High-yielding total synthesis of embelin, rapanone, and irisoquin A, D, F.

Abstract

Simple and sustainable three- and four-step sequences of di-OH-protection/mono-OMe-deprotection/OrgRC and di-OH-protection/mono-OMe-deprotection/OrgRC/OMe-deprotection protocols were developed to construct biologically active natural products of irisoquin, irisoquin A, irisoquin D, irisoquin F, sorgoleone-364, embelin, rapanone, 5-O-methylembelin, 5-O-methylrapanone and their analogues from the commercially available 2,5-dihydroxy-1,4-benzoquinone, aliphatic aldehydes and Hantzsch ester (1,4-DHP) in very good to excellent yields by using organocatalytic reductive coupling (OrgRC) as key reaction. Many of these natural compounds exhibited a broad spectrum of biological activities including antioxidant, anti-inflammatory, anticonvulsant, anxiolytic, analgesic, anthelmintic, antitumor, antibacterial, and antifertility properties. At the same time, simple and readily available 2,5-dihydroxy-1,4-benzoquinone was transformed into a functionally rich library of 2,5-dihydroxy-3,6-dialkyl-1,4-benzoquinones in very good yields by using sequential OrgRC followed by deprotection reactions and resulting natural/unnatural products would be excellent targets for investigation to show their biological activities compared to known natural products.
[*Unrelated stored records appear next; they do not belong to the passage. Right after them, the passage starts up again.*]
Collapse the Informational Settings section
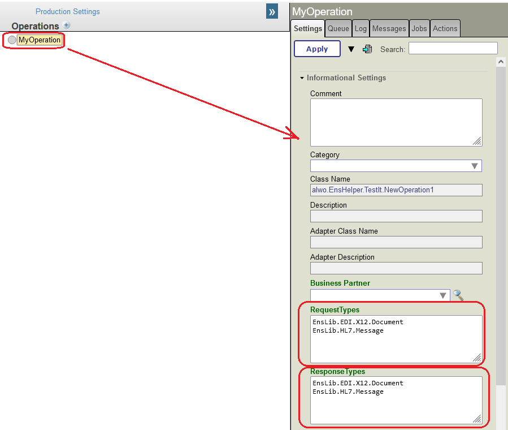 coord(302,78)
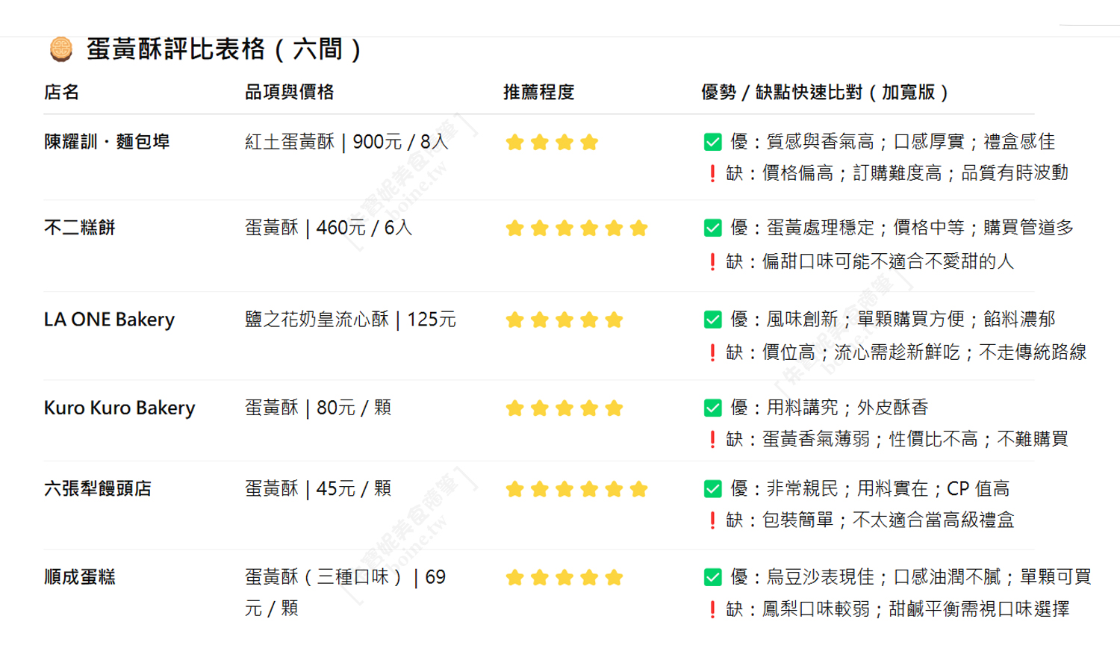Click the red exclamation in 順成蛋糕 row
Image resolution: width=1120 pixels, height=672 pixels.
tap(712, 609)
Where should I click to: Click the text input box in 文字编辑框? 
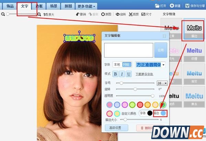[129, 50]
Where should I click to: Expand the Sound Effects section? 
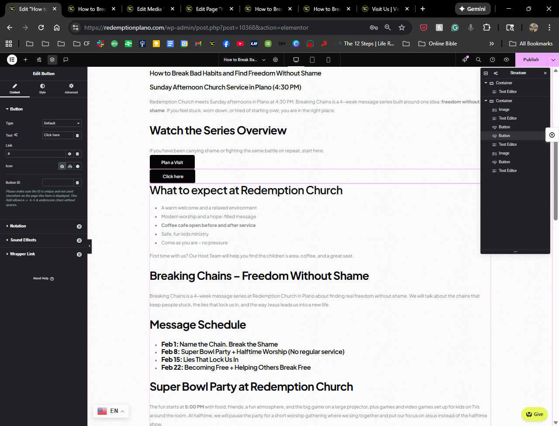pyautogui.click(x=23, y=240)
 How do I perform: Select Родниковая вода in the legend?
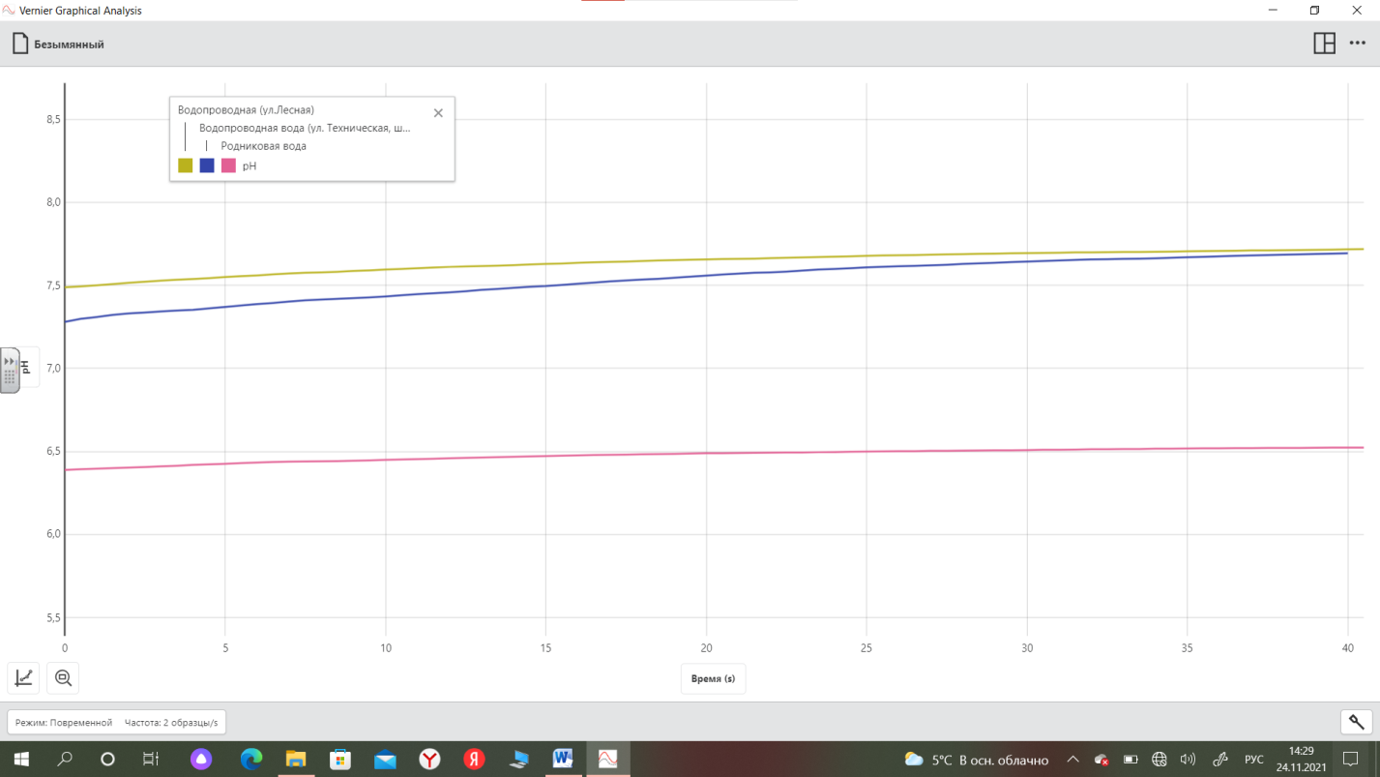click(263, 146)
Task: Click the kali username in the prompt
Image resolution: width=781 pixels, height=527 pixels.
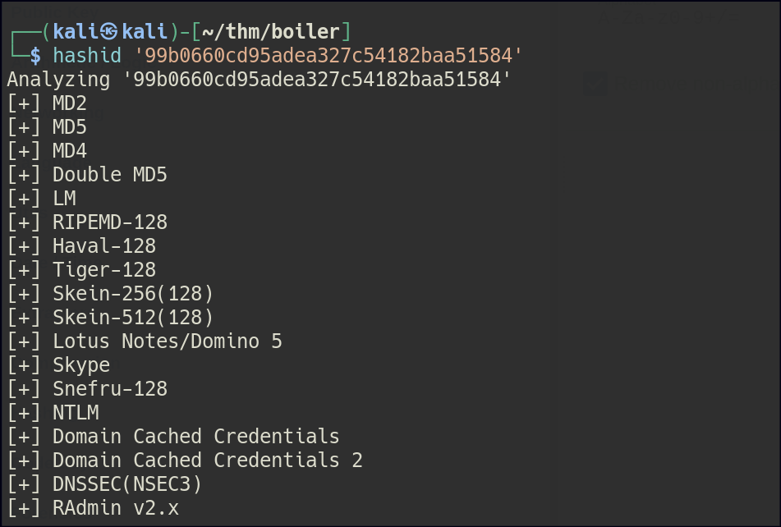Action: [76, 32]
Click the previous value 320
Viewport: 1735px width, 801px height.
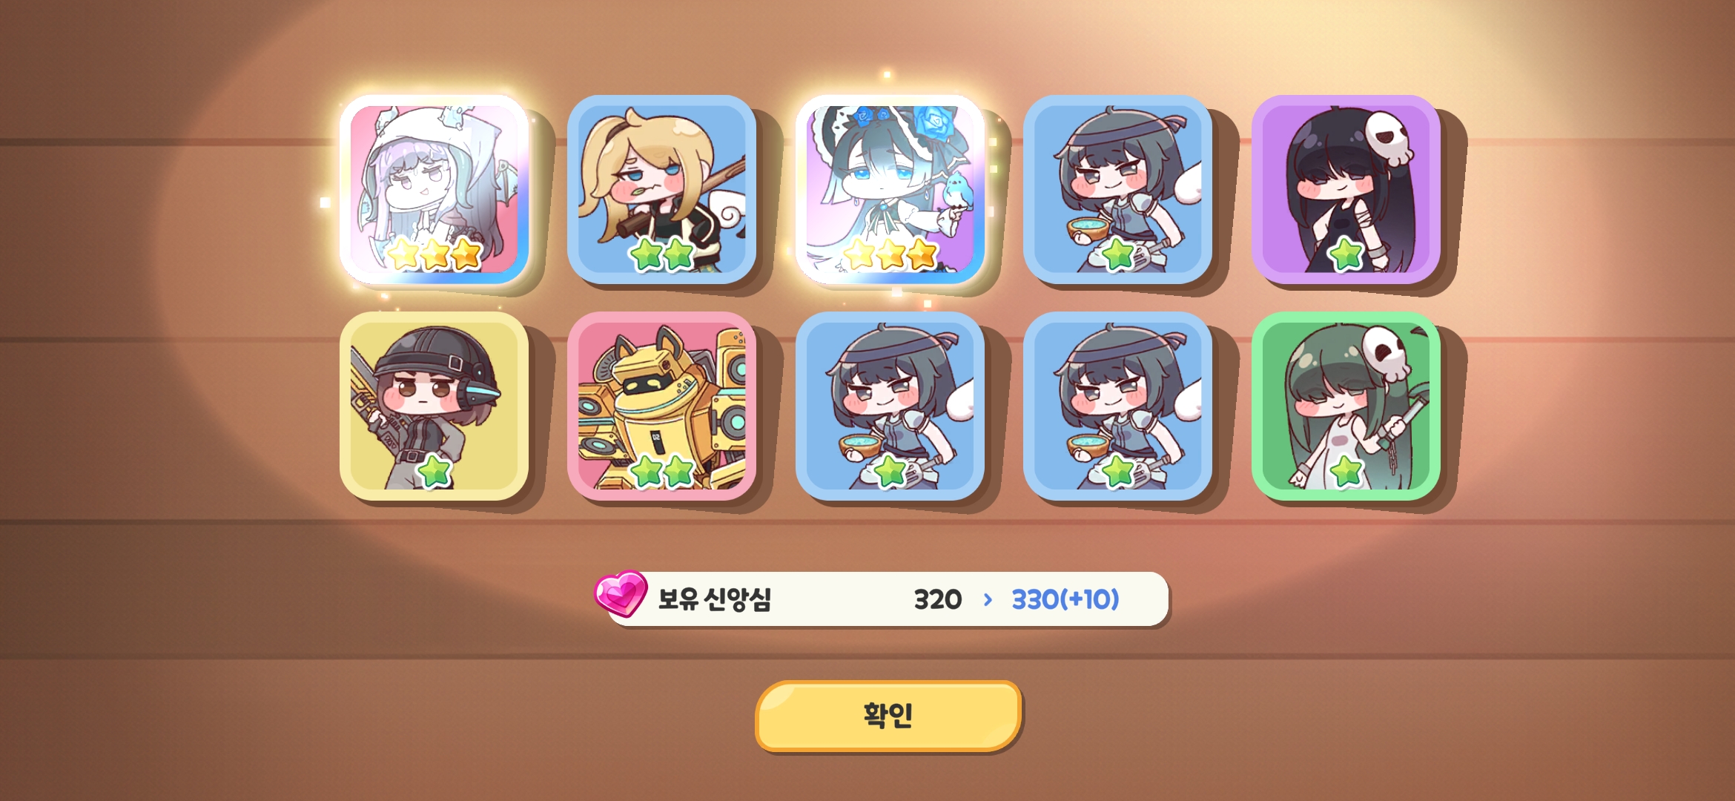(938, 599)
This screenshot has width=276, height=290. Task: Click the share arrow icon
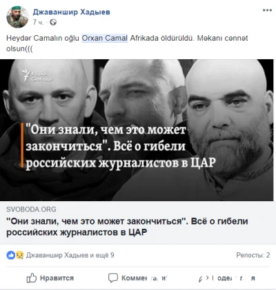[x=204, y=278]
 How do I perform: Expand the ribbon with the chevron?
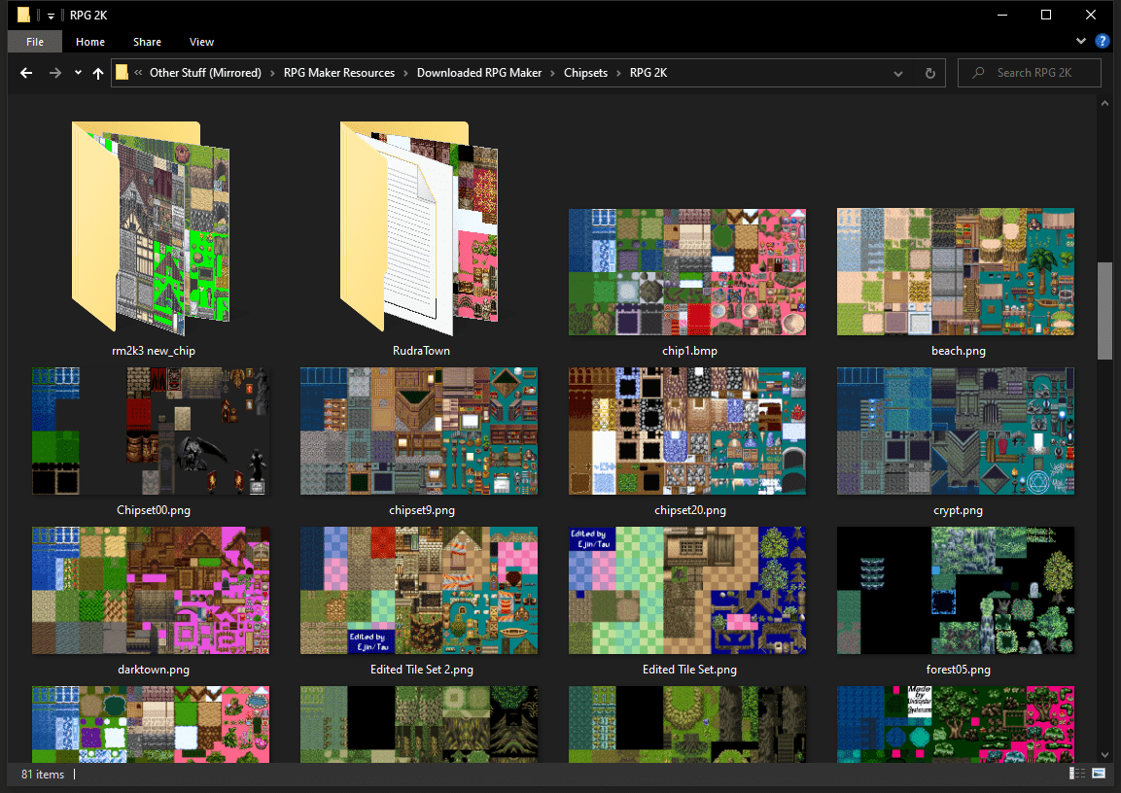pyautogui.click(x=1081, y=41)
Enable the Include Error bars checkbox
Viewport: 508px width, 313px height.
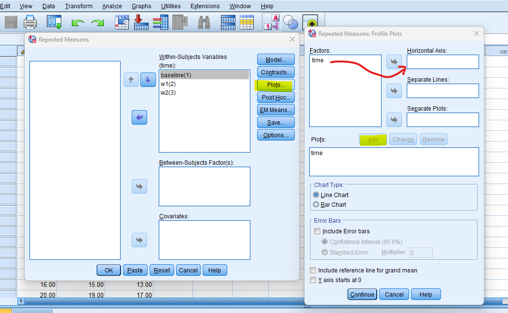(x=317, y=231)
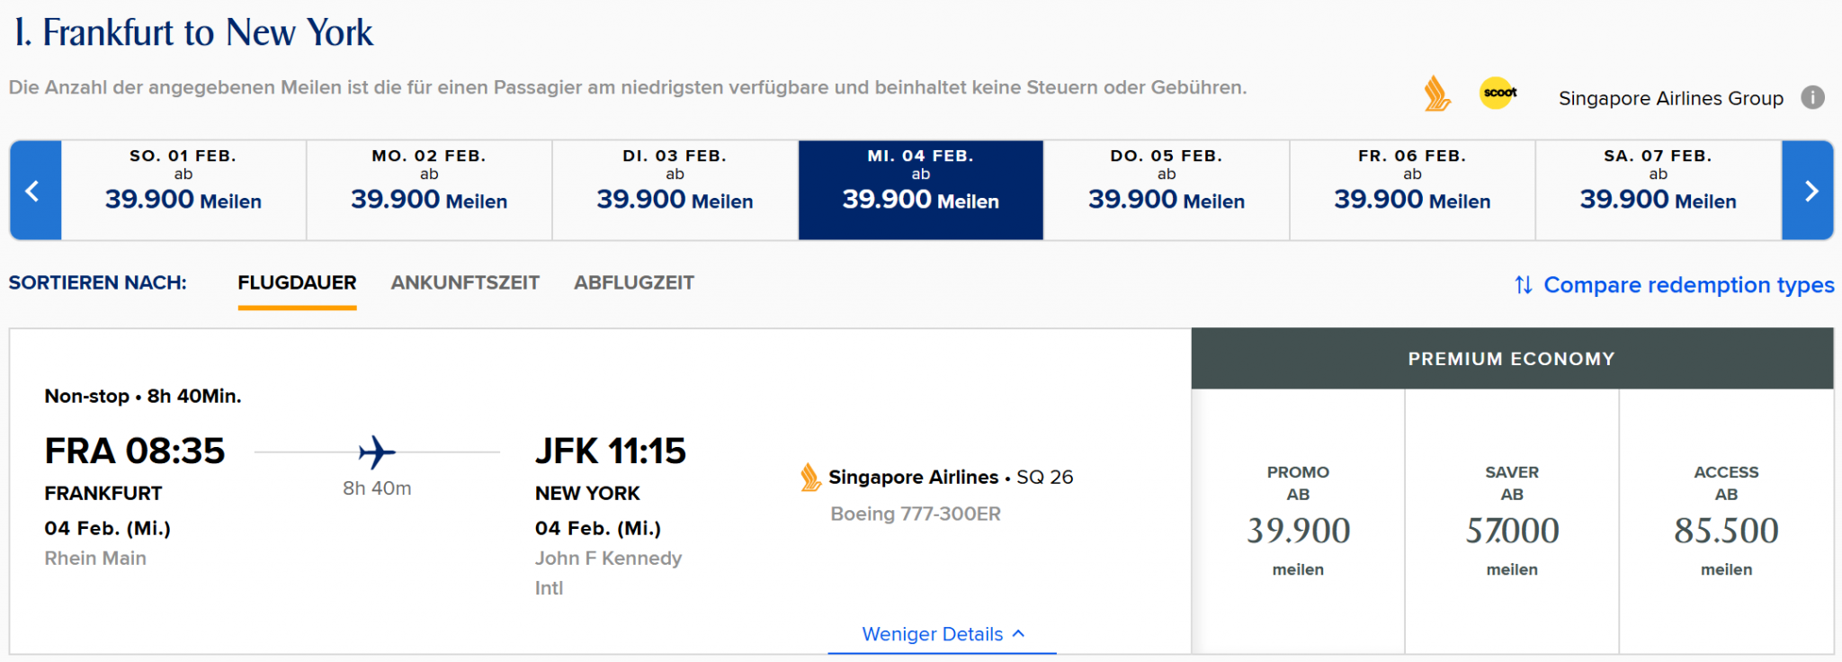This screenshot has height=662, width=1842.
Task: Click the sort arrows icon near Compare redemption types
Action: tap(1522, 285)
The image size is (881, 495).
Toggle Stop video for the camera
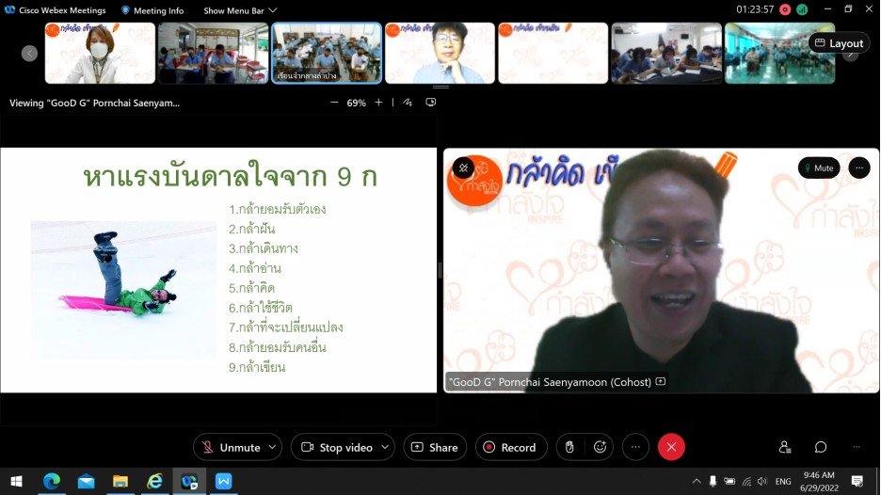336,447

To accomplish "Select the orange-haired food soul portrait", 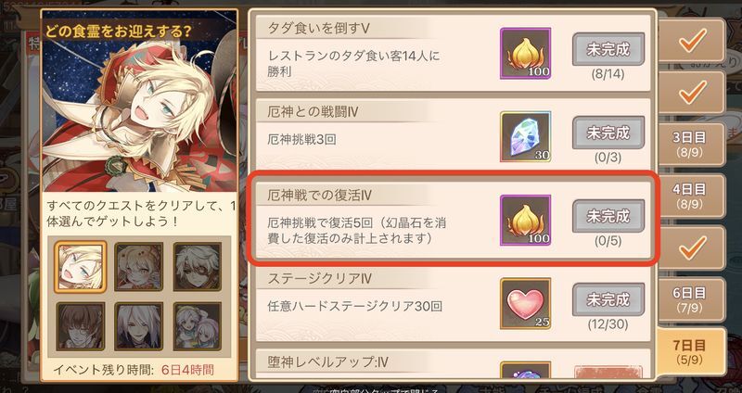I will tap(138, 266).
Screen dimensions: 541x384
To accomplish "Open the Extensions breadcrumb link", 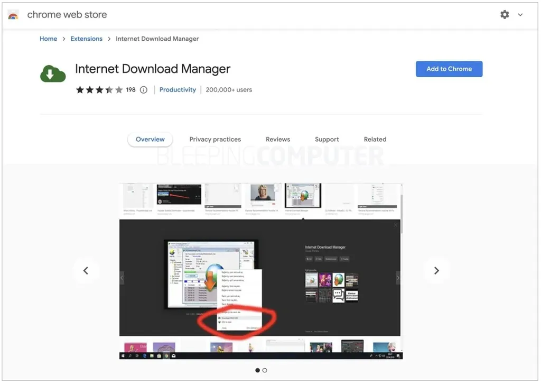I will pos(86,39).
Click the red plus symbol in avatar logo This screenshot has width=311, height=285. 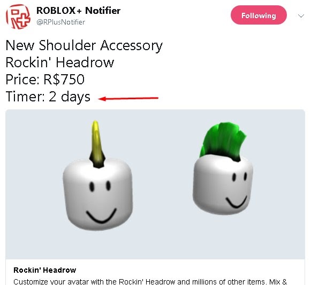coord(24,19)
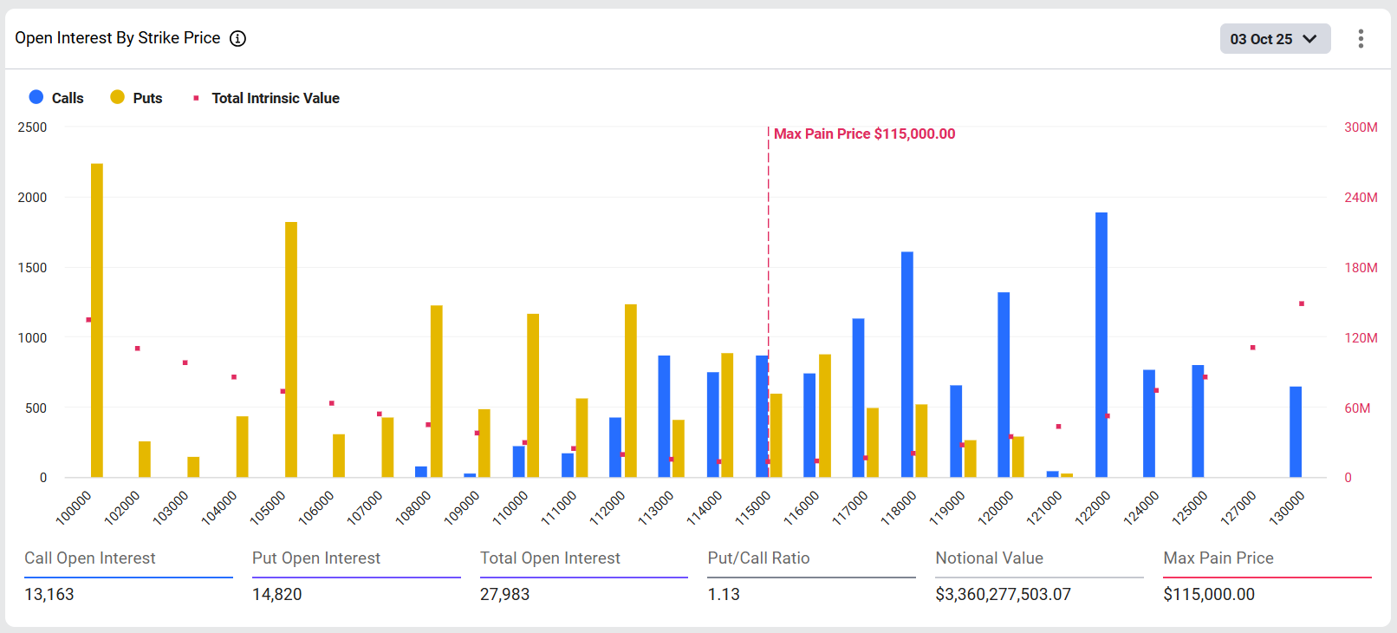Screen dimensions: 1397x633
Task: Open the 03 Oct 25 expiry dropdown
Action: click(1274, 39)
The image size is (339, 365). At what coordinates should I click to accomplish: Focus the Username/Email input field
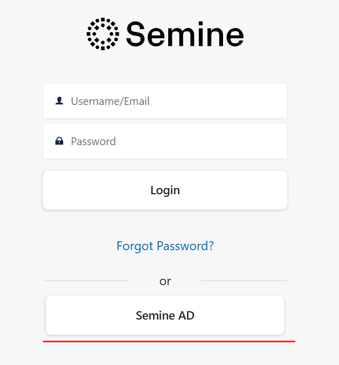(165, 101)
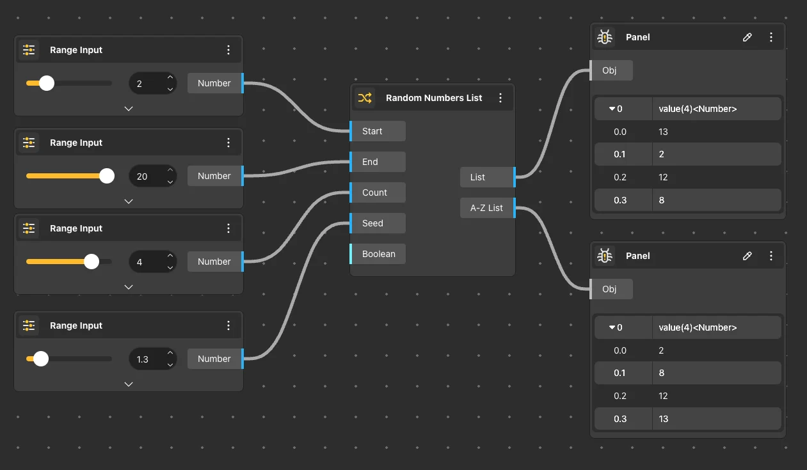Expand the chevron under the Range Input set to 4
The width and height of the screenshot is (807, 470).
(x=129, y=287)
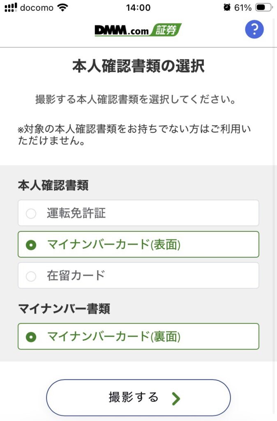
Task: Tap the cellular signal strength icon
Action: coord(11,7)
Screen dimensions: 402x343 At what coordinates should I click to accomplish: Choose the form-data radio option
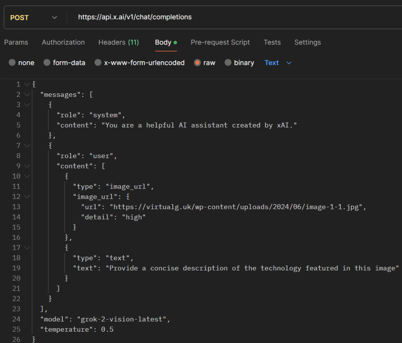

Further, we tried to synthesize another mero-sesquiterpenoid of (+)-cyclospongiaquinone-1 from a chiral bicyclic aldehyde and hydroxy-1,4-benzoquinone by using OrgRC followed by etherification reactions, but we ended up with the synthesis of their ring-open analogues in good yields. The high-yielding gram-scale chemoselective synthesis of natural products irisoquin and demethylated-irisoquin demonstrated the potential to conduct these processes on larger scales.